25

Databricks is smart and all, but how do you identify the path of your current notebook? The guide on the website does not help.

It suggests:

%scala
dbutils.notebook.getContext.notebookPath
res1: Option[String] = Some(/Users/user@org.dk/my_test_notebook)

This does not give me the complete path, but rather the path to some folder structure that is not accessible from the notebook. I need the path, such that I can make system calls in the same folder as the .ipynb file.

Any suggestions?

Esben Eickhardt
  • 3,183
  • 2
  • 35
  • 56

5 Answers5

30

You can retrieve the information by using dbutils command:

dbutils.notebook.entry_point.getDbutils().notebook().getContext().notebookPath().get()
12

For Scala it's:

dbutils.notebook().getContext().notebookPath.get

For Python:

dbutils.notebook.entry_point.getDbutils().notebook().getContext().notebookPath().get()
Sergei Tishkov
  • 551
  • 5
  • 6
  • 1
    In Python it gives me an error `AttributeError: module 'dbutils' has no attribute 'notebook'` – Vladimir S. Mar 11 '22 at 02:33
  • Sorry Vladimir, cannot help you with that. The code works for me. – Sergei Tishkov Mar 15 '22 at 11:22
  • 1
    This python simply gives the base notebeook path alone , Lets say there notebook_a and it calls the notebook_b, if you run notebook_a and try to print the dbutils.notebook.entry_point.getDbutils().notebook().getContext().notebookPath().get() inside notebook_b , then it shows the notebook_a . – Surender Raja Jun 16 '22 at 06:10
5

Notebook doesn't stay on the driver. Whenever you run a cell that cell will be sent for execution in the current spark session.

Try this to check.

%sh
pwd
ls

If you want to access some files or code you can upload it DBFS and access it. If it is code, you can compile it to a .jar(java, Scala) or an .egg(python) and attach the library to the cluster on which you are running the notebook.

anil
  • 168
  • 7
  • The issue is that Databricks does not have integration with VSTS. A workaround is to download the notebook locally using the CLI and then use git locally. I would, however, prefer to keep everything in Databricks. If I can download the .ipynb to the dbfs, then I can use a system call to push the notebooks to VSTS using git. – Esben Eickhardt Dec 04 '18 at 07:55
  • 1
    @EsbenEickhardt: As of January 2019, Databricks now has VSTS (now called Azure DevOps) integration. – Thomas Jan 24 '19 at 15:41
3

Access file using Databricks API

I ended up somewhat resolving the problem using the Databricks API to download and upload notebooks and other files to/from Databricks.

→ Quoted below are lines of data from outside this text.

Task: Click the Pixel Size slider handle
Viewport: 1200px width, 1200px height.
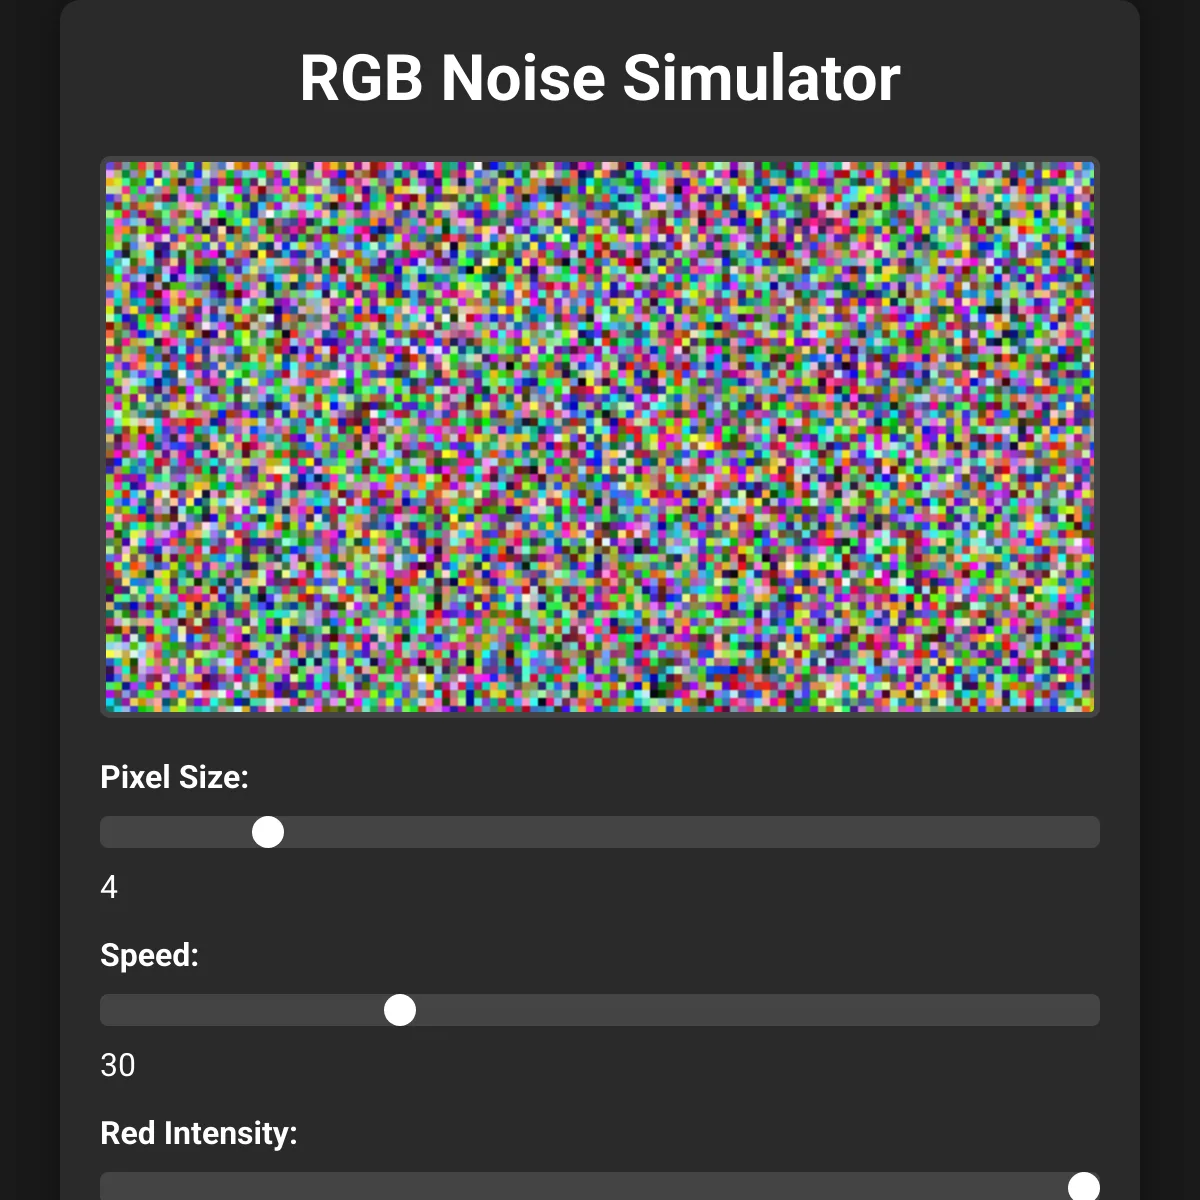Action: 268,832
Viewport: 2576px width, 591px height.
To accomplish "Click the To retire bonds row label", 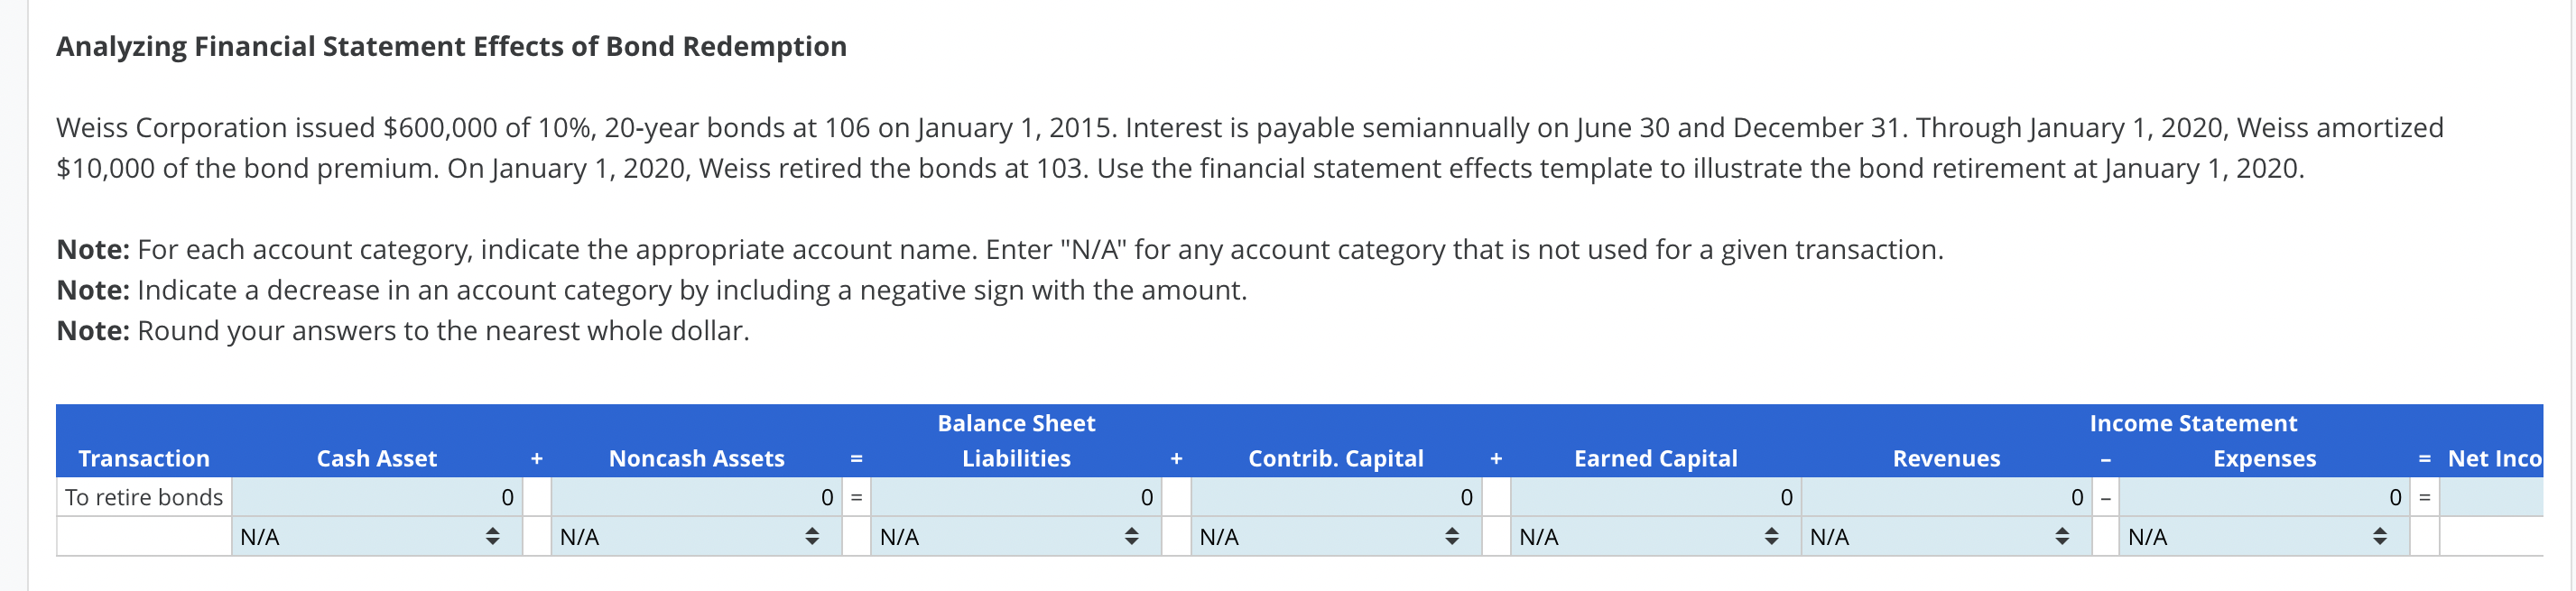I will 144,496.
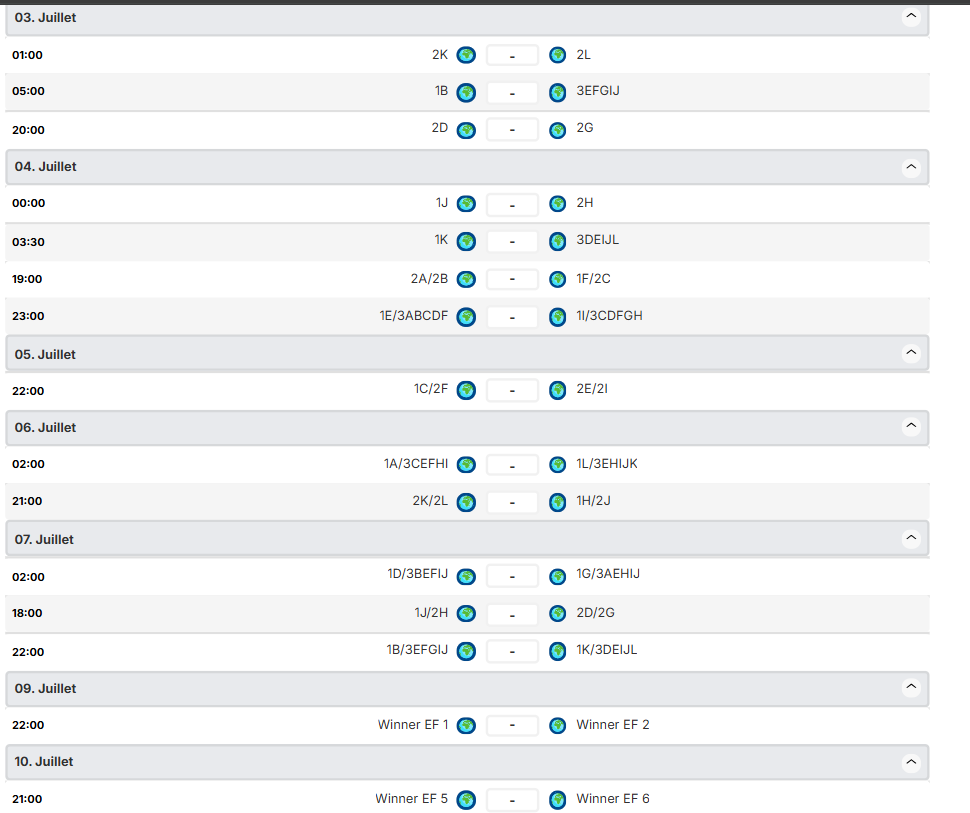Open the 2D vs 2G score box

click(512, 130)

1. Read documentation for Databricks Workspace API

Databricks API Documentation

2. Generate API token and Get Notebook path

In the user interface do the following to generate an API Token and copy notebook path:

  1. Choose 'User Settings'
  2. Choose 'Generate New Token'
  3. In Databrick file explorer, "right click" and choose "Copy File Path"

3. Download a Notebook from Databricks

If you want to access a notebook file, you can download it using a curl-call. If you are located inside a Databricks notebook, you can simply make this call either using cell magic, %sh, or using a system call, os.system('insert command').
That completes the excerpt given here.